• **The problem**: Retype the lines of the listing below, starting with the line that contains "Viewport: 1456px width, 827px height." and continuing through the end of the listing, and leave the pictures out of your answer.

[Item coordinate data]

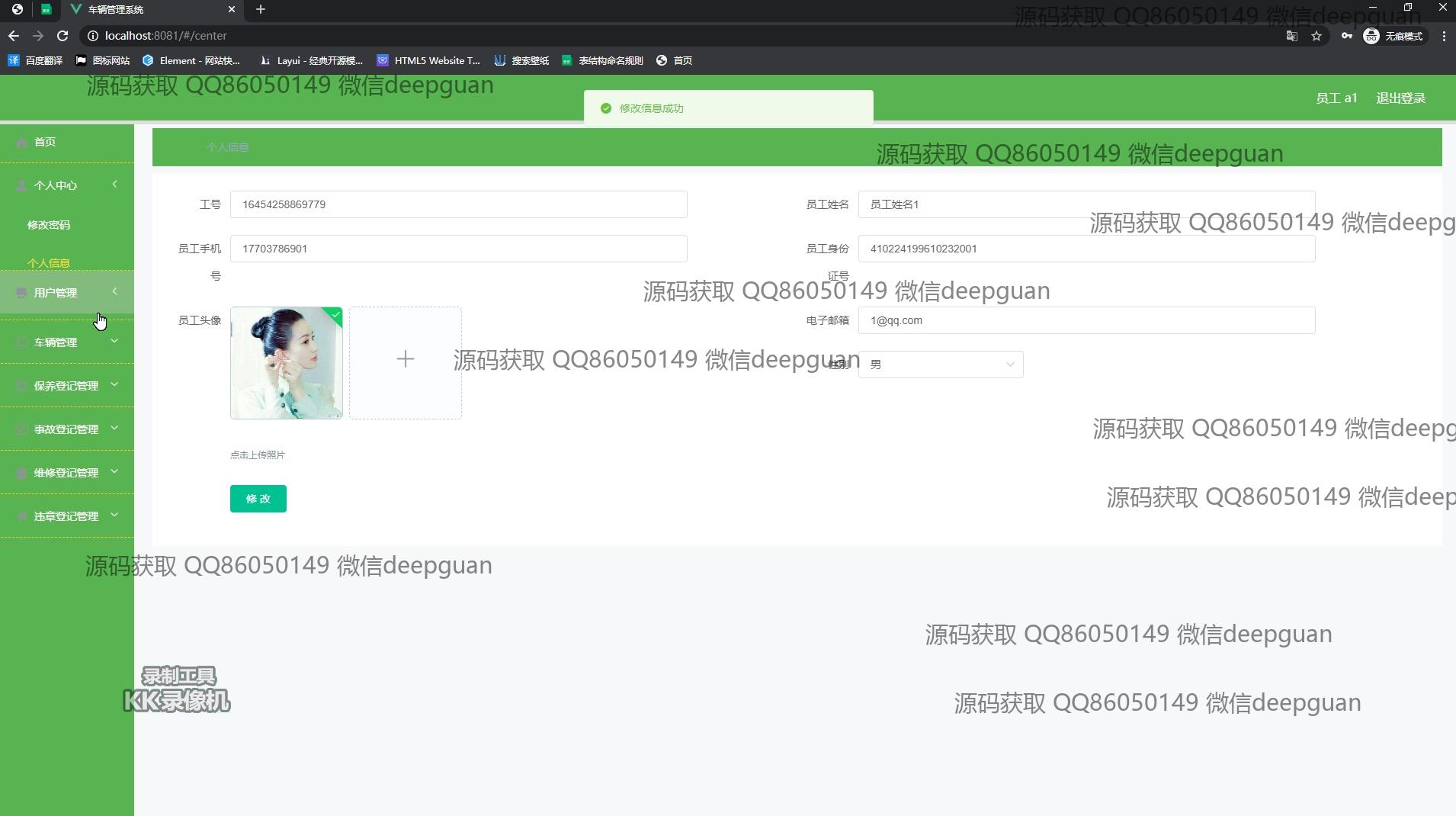
Task: Click the password key icon in address bar
Action: (x=1347, y=36)
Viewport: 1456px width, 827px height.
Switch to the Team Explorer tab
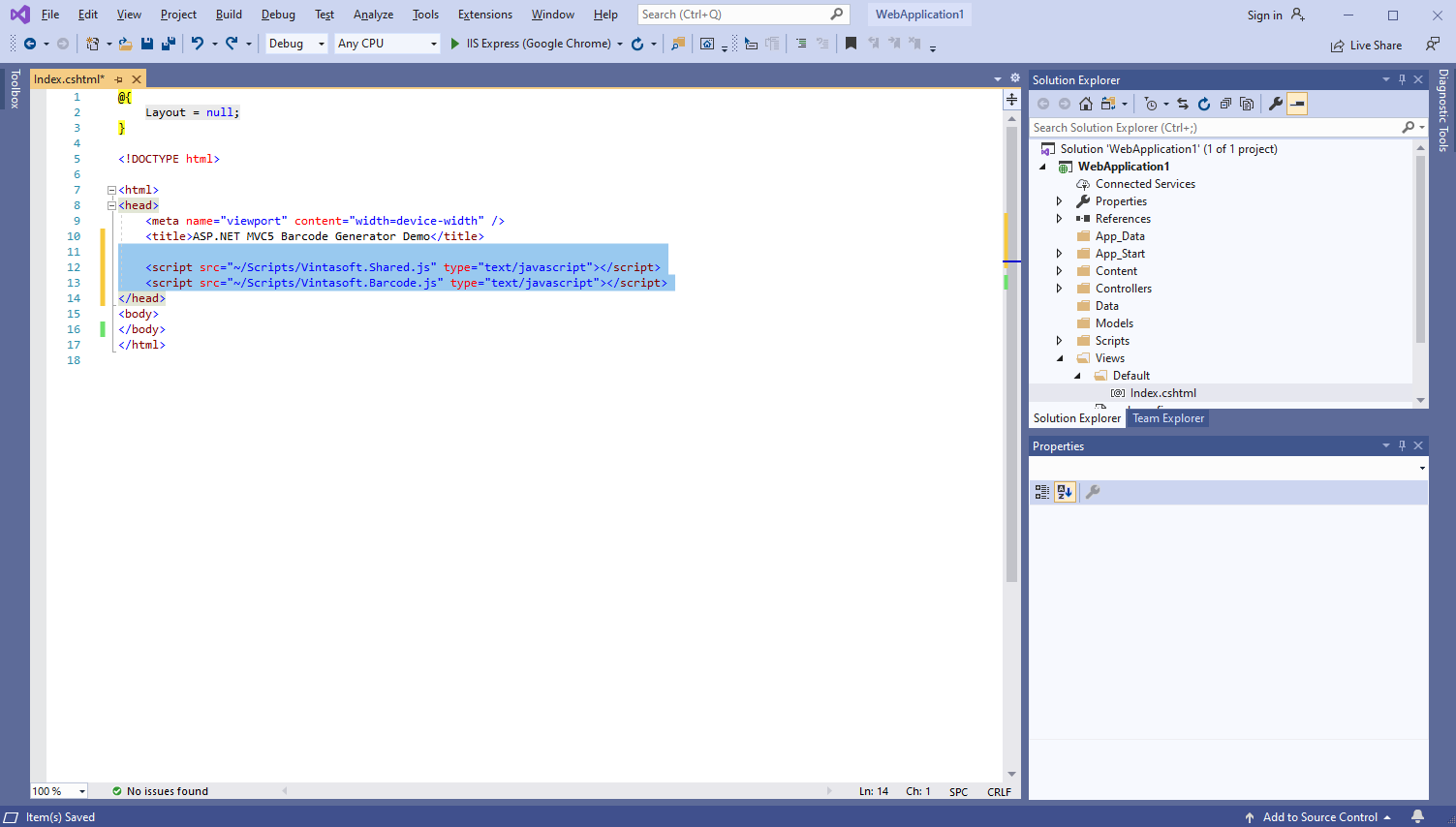tap(1167, 418)
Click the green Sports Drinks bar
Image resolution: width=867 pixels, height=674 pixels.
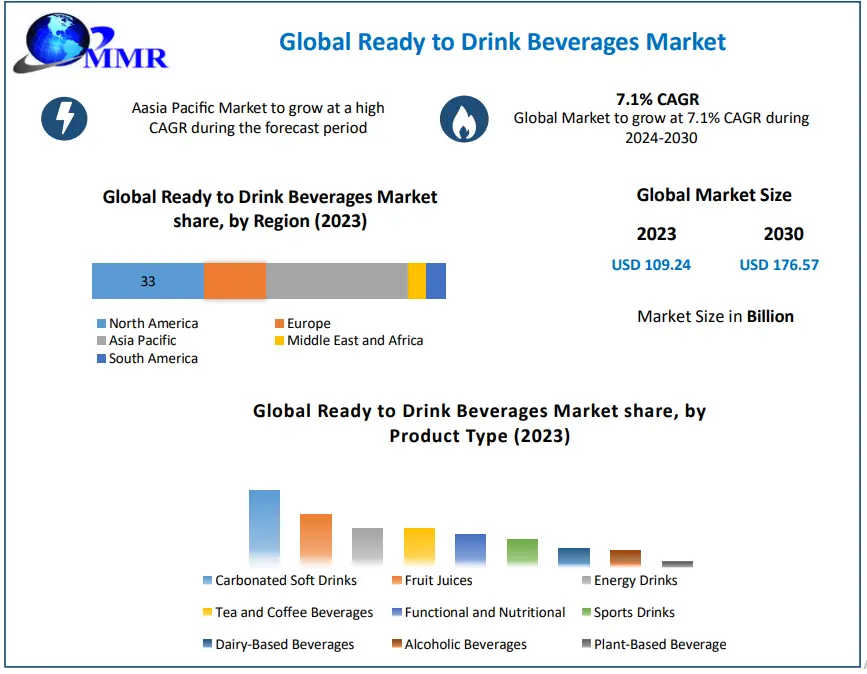(x=522, y=552)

• **Right answer**:
Viewport: 1456px width, 827px height.
Switch to the Team Explorer tab
tap(1167, 418)
Click the green Sports Drinks bar
Image resolution: width=867 pixels, height=674 pixels.
(x=522, y=552)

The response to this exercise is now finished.